***** Dataset extract

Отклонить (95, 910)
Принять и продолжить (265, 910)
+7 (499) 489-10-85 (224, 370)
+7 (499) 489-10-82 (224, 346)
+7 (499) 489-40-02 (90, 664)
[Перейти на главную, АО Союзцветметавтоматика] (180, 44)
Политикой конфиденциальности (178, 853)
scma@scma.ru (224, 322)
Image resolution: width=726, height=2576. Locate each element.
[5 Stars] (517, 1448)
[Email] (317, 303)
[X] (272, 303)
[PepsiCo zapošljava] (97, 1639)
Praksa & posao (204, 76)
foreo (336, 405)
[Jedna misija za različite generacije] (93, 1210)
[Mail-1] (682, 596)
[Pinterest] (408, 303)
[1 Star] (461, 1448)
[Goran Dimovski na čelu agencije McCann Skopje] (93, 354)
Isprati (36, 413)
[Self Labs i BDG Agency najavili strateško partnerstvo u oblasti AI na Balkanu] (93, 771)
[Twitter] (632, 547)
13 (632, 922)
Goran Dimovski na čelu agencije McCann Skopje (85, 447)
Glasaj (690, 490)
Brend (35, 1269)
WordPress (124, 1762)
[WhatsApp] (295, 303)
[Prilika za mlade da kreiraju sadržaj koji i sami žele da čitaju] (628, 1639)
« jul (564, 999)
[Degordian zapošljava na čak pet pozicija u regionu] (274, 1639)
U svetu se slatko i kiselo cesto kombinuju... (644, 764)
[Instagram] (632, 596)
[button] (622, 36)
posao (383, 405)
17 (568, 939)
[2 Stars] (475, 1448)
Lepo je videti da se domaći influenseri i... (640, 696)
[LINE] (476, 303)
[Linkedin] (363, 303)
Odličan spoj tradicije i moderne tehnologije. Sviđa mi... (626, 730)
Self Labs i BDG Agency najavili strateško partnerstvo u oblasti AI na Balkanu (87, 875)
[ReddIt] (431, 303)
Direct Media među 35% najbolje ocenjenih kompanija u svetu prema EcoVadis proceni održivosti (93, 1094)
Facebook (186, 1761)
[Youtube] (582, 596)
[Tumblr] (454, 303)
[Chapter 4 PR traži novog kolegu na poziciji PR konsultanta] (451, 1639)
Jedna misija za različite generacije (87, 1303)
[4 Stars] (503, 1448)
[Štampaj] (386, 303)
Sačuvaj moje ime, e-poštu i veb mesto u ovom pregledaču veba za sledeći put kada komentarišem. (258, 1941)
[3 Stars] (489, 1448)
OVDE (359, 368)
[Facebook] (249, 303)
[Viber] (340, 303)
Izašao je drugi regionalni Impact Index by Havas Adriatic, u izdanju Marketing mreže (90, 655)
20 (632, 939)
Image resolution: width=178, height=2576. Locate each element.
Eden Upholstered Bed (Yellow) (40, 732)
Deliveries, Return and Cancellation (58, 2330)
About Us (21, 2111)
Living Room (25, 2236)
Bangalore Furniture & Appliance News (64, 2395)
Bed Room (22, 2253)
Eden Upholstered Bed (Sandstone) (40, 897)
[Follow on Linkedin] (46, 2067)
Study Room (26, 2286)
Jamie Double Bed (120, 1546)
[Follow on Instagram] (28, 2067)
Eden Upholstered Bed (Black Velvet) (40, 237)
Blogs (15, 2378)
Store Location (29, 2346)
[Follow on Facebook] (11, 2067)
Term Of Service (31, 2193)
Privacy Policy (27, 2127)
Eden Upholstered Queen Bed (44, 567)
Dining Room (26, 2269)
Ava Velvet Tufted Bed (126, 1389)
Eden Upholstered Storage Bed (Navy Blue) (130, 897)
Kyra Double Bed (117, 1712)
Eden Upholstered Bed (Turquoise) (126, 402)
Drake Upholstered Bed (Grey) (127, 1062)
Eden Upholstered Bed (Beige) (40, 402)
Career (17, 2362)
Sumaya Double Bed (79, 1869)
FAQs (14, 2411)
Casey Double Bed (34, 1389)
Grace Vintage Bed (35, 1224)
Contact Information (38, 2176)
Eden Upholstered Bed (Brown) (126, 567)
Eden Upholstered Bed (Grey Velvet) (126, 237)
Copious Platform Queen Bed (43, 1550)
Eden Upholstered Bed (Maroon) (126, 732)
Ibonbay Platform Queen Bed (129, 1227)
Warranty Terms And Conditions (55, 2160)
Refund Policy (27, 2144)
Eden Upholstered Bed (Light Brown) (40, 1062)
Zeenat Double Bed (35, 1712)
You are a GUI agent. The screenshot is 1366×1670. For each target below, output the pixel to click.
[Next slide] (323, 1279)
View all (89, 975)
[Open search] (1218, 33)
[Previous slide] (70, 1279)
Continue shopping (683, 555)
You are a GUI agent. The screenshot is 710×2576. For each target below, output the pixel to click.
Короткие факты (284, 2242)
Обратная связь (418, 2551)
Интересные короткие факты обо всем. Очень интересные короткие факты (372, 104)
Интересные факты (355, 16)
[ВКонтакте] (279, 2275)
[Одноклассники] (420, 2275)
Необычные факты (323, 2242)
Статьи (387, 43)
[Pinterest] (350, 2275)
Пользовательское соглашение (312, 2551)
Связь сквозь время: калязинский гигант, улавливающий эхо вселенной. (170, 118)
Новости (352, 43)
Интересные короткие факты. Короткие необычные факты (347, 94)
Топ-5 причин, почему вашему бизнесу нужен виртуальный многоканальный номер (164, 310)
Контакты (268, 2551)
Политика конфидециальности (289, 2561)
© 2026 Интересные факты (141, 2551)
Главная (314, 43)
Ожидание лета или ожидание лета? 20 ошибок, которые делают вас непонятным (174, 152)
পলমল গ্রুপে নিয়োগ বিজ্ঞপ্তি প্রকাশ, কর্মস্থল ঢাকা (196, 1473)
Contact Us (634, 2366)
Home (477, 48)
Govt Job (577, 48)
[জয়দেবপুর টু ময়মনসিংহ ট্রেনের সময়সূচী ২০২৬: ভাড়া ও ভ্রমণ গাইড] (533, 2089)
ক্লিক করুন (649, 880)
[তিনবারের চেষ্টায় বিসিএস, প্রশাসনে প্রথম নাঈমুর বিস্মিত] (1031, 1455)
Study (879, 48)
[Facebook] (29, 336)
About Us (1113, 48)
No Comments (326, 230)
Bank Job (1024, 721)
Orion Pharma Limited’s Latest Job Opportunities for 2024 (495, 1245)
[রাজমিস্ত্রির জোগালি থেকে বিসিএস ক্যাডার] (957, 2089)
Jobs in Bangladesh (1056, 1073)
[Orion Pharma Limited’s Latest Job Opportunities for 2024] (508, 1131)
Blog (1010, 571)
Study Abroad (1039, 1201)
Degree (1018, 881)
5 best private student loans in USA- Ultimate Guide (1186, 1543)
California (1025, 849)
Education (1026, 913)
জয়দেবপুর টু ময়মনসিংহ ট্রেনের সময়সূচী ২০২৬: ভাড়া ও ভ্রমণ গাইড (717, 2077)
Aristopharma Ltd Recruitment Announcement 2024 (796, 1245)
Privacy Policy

**********

*Task statement*.
Each line in the entries above, starting at the line with "You are a GUI agent. The screenshot is 710×2576." and ending at the line with "Политика конфидециальности (289, 2561)", is to be printed exactly, and only those lines.

*Your response*.
You are a GUI agent. The screenshot is 710×2576. For each target below, output the pixel to click.
Короткие факты (284, 2242)
Обратная связь (418, 2551)
Интересные короткие факты обо всем. Очень интересные короткие факты (372, 104)
Интересные факты (355, 16)
[ВКонтакте] (279, 2275)
[Одноклассники] (420, 2275)
Необычные факты (323, 2242)
Статьи (387, 43)
[Pinterest] (350, 2275)
Пользовательское соглашение (312, 2551)
Связь сквозь время: калязинский гигант, улавливающий эхо вселенной. (170, 118)
Новости (352, 43)
Интересные короткие факты. Короткие необычные факты (347, 94)
Топ-5 причин, почему вашему бизнесу нужен виртуальный многоканальный номер (164, 310)
Контакты (268, 2551)
Политика конфидециальности (289, 2561)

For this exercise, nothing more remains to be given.